Viernes, miraba nuevamente su reloj, faltaba poco. Pasaba más lento que de costumbre el tiempo este día de la semana. Apenas llegaba del colegio, se preparaba para esperarlo. No había mucho donde elegir, pero sus jeans ajustados y su blusa blanca impecable, hacían juego con sus labios apenas rosados, tono logrado con su brillo con sabor, que fue el primer regalo que recibió de él. Una vez más, se asomaba a la ventana ante el menor ruido de pasos. Tenía lista su carta, esa que escribía día a día, al anochecer, cuando su recuerdo la invadía antes de dormir con la ilusión de que apareciera en sus sueños. ¡¡¡El perfume!!! lo había olvidado, ese cítrico aroma que despedía juventud. Lo aplicaba como había aprendido, detrás de las orejas, en la bajada del mentón y en las muñecas de sus manos. Ahora sí, ya estaba lista y la hora no avanzaba. Volvió a mirarse al espejo, ordenó su cabello, apretó sus mejillas y mordió sus labios para que tomaran más color. Pasos nuevamente, no fue necesario asomarse para saber que era él. El aroma de su perfume se adelantaba provocando que su corazón comenzara a latir de manera acelerada, sentía que se escapaba de su pecho.

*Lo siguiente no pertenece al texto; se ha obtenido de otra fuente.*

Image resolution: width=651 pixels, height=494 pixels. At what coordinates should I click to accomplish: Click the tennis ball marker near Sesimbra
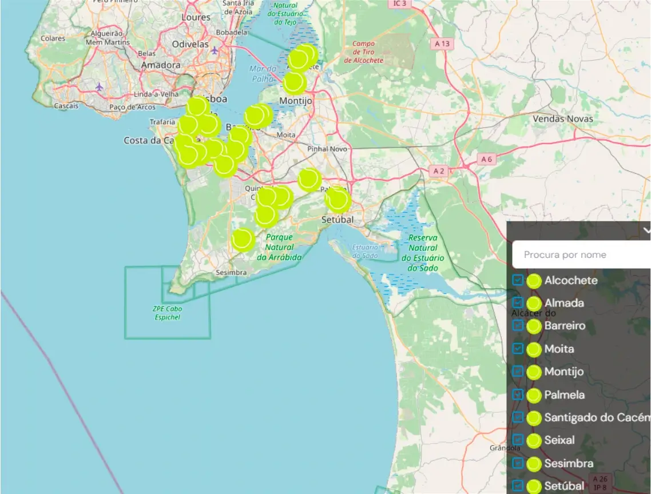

Lo reconocía, sabía que era él. Abrió delicadamente la puerta, no quería demostrar su ansiedad. «Hola» dijo él al verla plasmando en sus labios un beso suave y corto, ella, respondió con su sonrisa que iluminaba todo. Se tomaron de la mano y salieron a la calle, esa avenida que también los esperaba. Poco a poco se iban acercando más el uno al otro y brotaba otro beso cuando intercambiaron sus cartas, con todas esas palabras que no se habían dicho. Pareciera que no existía nadie más. No escuchaban el murmullo de la gente, los ladridos de perros, los vehículos al pasar, no sentían el viento que les dejaba caer una lluvia de hojas secas en su trayecto y que crujían cuando las pisaban. No era la misma calle, era distinta esta vez en el que sus miradas se llenaban de amor, por el solo hecho de estar juntos. Llegaron a la pequeña plaza del barrio y buscaron el bloque de cemento que semejaba una banca, la misma de todos los viernes. Se sentaron, se miraron y leyeron sus cartas. Un nuevo beso selló ese momento, pero ya no temían ser observados, sus brazos se entrelazaban en el cuerpo del otro queriendo fundirse. «Te extrañé» decía dulcemente ella, «yo también» repetía él besando su frente.

¡Qué días aquellos! murmuraba para sí Trinidad, al mirar a su alrededor y ver que la plaza seguía intacta, los árboles también estaban añosos, como ella y esa banca que fue testigo de su amor, ahora llena de dibujos sin sentido, trozos menos, pero ahí estaba, junto a esa avenida que recorrió tantos días viernes. Esa fugaz imagen en su mente, le permitía sentir esa misma emoción, ese mismo amor juvenil que acompañó su larga vida, esa sensación de estar ahí, ahora, esperando, pero ya no a su amor, sino al olvido, ese que carcomía sus recuerdos, que la dejaba sin pasado. Miró a su hijo y le dijo que estaba lista, podían partir a ese lugar donde ya no se tejerían historias. Había llenado nuevamente su corazón y mente de esos dulces momentos vividos, se habían refrescado sus remembranzas. No sabía por cuánto tiempo serían su conexión con el mundo que dejaba, en el que se convertía en extraña cada mañana, esperando que brotarán evocaciones para saber que tenía raíces y que sí estaba inserta en esa realidad que habitaba en su frágil memoria. Su hijo la tomó del brazo, miró en la profundidad de sus ojos marrones, percibía su angustia y resignación. Acarició sus manos y acompañó su andar pausado. «Este lugar tiene historia» hijo, «si te contara», le decía en un tono de añoranza y complicidad y en un vano intento por demostrar su lucidez. Claro que conocía la historia, la había escuchado mil veces, y un poco más, es que sólo el amor es capaz de convertir en recuerdos indestructibles los momentos de tu vida y sabía que para esa, ahora débil mujer, ese recuerdo era fruto de su gran y único amor. Vamos pues, sentenciaba una vez más ella, quería apurar ese trago amargo, la estaban esperando en el lugar que sería su nuevo hogar. En ese inusual momento de coherencia y claridad, sabía dónde iba, se sentía preparada para iniciar ese viaje, sin retorno, pero le temía a la soledad. Apretó la mano de su hijo y con su mirada llena de amor le suplicó que no la olvidara. Él entendió, besó su frente y caminaron por esa calle, como lo hacía ella, esos viernes de antaño.